REQUIREMENT: Gather every row below that contains the string "toolbar", and copy each of those rows in full. Treat the match as case-sensitive.

RECORD SET:
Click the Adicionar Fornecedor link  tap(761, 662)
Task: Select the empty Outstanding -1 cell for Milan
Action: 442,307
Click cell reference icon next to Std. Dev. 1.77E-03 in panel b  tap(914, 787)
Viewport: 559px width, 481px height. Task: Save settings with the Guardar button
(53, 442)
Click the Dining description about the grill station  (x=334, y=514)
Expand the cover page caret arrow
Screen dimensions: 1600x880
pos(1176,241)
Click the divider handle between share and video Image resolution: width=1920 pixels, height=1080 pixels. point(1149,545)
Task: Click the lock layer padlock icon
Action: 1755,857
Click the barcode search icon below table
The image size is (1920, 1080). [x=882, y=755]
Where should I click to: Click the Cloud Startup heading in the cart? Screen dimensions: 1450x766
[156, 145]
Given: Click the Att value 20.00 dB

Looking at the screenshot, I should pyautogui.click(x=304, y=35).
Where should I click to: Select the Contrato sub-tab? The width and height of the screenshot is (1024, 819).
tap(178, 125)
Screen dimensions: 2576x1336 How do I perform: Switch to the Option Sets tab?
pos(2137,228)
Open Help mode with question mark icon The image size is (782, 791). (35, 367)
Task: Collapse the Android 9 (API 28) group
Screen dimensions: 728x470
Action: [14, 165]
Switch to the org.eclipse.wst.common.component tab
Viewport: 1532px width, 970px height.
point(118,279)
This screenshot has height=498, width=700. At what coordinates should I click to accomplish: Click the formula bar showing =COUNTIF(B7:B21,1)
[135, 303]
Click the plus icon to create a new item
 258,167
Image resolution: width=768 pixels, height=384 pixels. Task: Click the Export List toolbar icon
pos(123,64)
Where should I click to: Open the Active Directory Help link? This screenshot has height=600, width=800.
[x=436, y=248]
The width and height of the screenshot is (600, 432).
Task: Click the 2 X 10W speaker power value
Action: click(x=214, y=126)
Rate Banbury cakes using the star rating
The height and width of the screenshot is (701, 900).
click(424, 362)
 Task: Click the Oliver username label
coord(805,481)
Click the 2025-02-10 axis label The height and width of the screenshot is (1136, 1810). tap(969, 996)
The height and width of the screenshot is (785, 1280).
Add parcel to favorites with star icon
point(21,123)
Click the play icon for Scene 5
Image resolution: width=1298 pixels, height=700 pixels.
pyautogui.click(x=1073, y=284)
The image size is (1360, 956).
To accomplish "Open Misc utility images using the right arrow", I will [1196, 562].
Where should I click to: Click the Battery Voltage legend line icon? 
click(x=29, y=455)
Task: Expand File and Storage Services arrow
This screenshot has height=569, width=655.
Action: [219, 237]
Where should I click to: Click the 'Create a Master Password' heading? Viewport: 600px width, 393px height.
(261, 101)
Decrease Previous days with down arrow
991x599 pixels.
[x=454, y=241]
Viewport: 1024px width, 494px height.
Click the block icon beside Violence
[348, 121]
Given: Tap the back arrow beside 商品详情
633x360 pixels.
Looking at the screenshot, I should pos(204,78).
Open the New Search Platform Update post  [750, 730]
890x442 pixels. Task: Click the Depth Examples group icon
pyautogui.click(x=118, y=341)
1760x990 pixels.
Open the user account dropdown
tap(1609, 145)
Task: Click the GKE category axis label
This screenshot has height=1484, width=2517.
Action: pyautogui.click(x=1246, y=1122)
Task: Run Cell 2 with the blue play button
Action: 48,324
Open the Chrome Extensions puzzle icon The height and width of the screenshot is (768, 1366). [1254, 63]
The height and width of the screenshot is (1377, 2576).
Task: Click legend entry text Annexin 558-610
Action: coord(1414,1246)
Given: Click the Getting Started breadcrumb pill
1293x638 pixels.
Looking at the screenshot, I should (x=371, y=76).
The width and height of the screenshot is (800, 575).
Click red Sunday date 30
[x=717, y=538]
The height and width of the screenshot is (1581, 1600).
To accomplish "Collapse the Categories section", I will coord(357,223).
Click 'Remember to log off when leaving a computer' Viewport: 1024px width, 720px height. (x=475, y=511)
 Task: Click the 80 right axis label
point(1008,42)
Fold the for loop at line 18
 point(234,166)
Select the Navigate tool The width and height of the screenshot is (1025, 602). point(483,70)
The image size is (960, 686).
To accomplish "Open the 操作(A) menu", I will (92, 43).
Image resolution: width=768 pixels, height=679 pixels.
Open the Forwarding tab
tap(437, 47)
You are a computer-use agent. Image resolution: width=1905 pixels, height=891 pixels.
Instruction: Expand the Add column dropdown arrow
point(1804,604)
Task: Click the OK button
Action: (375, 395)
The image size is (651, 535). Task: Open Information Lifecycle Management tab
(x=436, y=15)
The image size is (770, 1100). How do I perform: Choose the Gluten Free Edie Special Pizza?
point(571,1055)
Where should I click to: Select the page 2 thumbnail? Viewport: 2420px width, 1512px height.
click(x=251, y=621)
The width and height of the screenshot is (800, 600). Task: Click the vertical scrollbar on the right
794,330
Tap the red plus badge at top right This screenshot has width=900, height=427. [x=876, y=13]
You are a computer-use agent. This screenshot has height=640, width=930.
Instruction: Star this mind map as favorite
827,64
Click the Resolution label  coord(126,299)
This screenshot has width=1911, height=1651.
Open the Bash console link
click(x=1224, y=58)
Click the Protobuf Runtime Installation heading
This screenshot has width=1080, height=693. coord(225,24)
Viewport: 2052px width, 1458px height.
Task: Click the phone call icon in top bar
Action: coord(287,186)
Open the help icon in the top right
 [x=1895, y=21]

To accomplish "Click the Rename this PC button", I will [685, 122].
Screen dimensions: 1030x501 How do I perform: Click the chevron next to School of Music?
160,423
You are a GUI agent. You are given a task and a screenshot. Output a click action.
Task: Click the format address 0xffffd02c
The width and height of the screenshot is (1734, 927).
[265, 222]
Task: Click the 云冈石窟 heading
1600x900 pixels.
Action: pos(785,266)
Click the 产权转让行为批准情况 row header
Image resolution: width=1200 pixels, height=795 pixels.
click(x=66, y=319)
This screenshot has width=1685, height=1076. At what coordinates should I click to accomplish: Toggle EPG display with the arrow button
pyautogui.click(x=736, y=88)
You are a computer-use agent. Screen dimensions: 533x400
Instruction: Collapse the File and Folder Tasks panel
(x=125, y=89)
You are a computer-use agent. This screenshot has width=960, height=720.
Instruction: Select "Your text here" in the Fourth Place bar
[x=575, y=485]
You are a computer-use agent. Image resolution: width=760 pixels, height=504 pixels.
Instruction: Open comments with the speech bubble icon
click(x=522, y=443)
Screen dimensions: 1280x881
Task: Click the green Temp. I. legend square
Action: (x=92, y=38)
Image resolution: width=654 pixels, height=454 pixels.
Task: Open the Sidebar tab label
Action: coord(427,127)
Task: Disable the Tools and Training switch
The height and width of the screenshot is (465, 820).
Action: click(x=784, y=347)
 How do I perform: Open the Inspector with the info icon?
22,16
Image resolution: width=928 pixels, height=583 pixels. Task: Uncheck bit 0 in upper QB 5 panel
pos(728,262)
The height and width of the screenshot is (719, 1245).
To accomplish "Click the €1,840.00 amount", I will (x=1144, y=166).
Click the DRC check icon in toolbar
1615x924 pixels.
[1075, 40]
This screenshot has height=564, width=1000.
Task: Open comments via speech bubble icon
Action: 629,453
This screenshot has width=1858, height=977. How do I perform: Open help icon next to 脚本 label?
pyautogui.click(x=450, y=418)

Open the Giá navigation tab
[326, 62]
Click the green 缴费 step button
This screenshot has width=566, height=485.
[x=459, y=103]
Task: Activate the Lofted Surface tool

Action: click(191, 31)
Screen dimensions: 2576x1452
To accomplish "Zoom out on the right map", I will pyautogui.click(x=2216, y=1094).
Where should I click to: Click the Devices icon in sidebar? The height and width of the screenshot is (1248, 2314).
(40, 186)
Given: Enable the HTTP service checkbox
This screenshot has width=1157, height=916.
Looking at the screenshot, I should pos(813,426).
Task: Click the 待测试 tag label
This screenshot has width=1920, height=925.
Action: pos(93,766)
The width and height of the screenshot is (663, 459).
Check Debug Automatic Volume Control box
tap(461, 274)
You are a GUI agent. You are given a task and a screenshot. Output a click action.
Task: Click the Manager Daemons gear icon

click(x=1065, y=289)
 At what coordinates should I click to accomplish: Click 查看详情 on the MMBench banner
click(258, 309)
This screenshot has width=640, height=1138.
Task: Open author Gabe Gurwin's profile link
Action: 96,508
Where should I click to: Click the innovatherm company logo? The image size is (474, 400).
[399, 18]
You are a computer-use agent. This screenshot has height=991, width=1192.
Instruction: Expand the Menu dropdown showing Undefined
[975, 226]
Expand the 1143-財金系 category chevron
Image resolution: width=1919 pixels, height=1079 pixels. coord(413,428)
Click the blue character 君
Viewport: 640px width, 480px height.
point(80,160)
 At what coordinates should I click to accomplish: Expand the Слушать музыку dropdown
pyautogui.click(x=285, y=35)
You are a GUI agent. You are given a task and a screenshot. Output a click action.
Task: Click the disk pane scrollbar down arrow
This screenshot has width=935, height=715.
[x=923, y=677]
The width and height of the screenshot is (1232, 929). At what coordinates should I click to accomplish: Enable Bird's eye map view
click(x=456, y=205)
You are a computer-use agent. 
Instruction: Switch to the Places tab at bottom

EXERCISE OUTPUT:
Image resolution: width=768 pixels, height=384 pixels. Task: Click the Export List toolbar icon
Click the DRC check icon in toolbar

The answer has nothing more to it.